**EXCERPT PROVIDED**
_ _ _ _ _
From "Learning Marketing from Confucius — Widening the Horizon of Marketing through the Wisdom of the Classics" by Kim Geunbae (Leaders Book)

(The piece below is a column I contributed to the May issue of Luxmen, the monthly business magazine of Maeil Business Newspaper.)
 
Marketing and management connect with the humanistic classics. At first glance, it may seem like a mismatch, but it is true. Both, after all, are concerned with "the human being."
 
The author grafts Confucius's doctrine of the mean and his philosophy of integration onto marketing. First, "the mean." What Confucius meant by the doctrine of the mean is not an "arithmetic middle." The author argues that inflexibly insisting on that arithmetic middle is, in fact, a clinging to "one extreme." 
 
"The doctrine of the mean holds the middle between two extremes, but this middle is not fixed. Many people understand Confucius's doctrine of the mean as something vaguely in-between, but it is not that. The middle between two extremes is not fixed; it can move to the right or to the left depending on circumstances. It can even move all the way to the right edge or the left edge. That is why the doctrine of the mean implies flexible thinking." (p. 130)
 
This Confucian "mean" applies to marketing and management as well. There is a good example. A domestic conglomerate in Korea set a rule that each of its business units must achieve a combined revenue-growth and profit-growth rate of at least 20 percent each year. And it let each unit adjust its targets for revenue and profit growth according to the business cycle. 
For instance, during a downturn, they would set revenue growth at 5 percent and target profit growth of 15 percent or more through cost reduction. Conversely, during an upturn, they would set revenue growth at 15 percent or more and lower profit-growth targets to 5 percent, adopting a strategy to expand market share.
_ _ _ _ _
**INSTRUCTIONS**
1 - Give the four growth targets the column describes for downturns and upturns. Say which business phase and which kind of growth each one belongs to.
2 - In the column, what combined revenue-growth and profit-growth rate did the Korean conglomerate require of each business unit every year?
3 - Write out the part of the column starting at "For instance, during" and ending at "expand market share.".

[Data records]
_ _ _ _ _
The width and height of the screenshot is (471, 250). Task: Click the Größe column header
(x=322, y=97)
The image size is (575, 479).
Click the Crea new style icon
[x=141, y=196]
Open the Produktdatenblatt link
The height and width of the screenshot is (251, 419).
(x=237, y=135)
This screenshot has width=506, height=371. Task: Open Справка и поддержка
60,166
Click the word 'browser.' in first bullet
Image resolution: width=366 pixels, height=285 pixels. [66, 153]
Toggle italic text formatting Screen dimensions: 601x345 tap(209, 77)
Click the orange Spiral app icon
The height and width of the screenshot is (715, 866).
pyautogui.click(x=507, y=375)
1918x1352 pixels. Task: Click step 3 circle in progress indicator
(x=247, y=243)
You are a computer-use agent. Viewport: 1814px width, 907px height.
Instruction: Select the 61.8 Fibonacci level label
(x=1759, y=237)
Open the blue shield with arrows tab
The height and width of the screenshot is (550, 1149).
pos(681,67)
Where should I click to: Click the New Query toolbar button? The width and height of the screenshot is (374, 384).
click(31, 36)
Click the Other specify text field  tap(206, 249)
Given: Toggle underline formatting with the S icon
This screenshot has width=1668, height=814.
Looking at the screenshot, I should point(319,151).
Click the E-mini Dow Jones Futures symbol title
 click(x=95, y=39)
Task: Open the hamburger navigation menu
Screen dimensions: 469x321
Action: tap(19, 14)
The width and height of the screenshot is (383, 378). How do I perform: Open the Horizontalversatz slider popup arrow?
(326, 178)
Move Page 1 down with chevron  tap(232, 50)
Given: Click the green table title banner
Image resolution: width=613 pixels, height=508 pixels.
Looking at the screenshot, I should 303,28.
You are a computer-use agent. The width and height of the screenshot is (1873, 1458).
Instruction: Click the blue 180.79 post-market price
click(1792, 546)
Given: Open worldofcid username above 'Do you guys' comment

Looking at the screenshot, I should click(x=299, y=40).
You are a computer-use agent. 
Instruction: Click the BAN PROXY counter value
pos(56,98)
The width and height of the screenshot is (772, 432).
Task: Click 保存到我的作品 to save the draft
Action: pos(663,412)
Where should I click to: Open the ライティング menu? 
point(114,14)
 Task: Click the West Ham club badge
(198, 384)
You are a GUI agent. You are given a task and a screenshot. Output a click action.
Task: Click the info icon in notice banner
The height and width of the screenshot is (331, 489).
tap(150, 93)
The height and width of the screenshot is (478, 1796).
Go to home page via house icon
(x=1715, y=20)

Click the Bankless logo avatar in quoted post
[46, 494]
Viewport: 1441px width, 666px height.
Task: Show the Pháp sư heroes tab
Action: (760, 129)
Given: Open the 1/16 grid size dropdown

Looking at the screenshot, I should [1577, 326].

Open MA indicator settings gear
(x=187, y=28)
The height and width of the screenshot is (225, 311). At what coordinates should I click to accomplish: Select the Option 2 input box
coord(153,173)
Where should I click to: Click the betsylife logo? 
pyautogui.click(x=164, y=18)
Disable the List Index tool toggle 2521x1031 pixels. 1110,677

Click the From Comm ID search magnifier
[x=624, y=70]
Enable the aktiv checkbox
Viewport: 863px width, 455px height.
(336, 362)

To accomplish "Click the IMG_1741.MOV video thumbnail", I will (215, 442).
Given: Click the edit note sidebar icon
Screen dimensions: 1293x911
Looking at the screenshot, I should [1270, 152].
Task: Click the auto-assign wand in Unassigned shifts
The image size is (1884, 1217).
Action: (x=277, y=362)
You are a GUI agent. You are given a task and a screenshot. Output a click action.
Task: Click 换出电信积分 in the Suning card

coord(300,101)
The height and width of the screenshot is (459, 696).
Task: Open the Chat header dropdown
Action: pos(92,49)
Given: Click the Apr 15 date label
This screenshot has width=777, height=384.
_ _ _ _ _
**ANSWER SET**
1 -
Downturn, revenue growth: 5 percent
Downturn, profit growth: 15 percent or more
Upturn, revenue growth: 15 percent or more
Upturn, profit growth: 5 percent

2 - At least 20 percent each year.

3 -
For instance, during a downturn, they would set revenue growth at 5 percent and target profit growth of 15 percent or more through cost reduction. Conversely, during an upturn, they would set revenue growth at 15 percent or more and lower profit-growth targets to 5 percent, adopting a strategy to expand market share.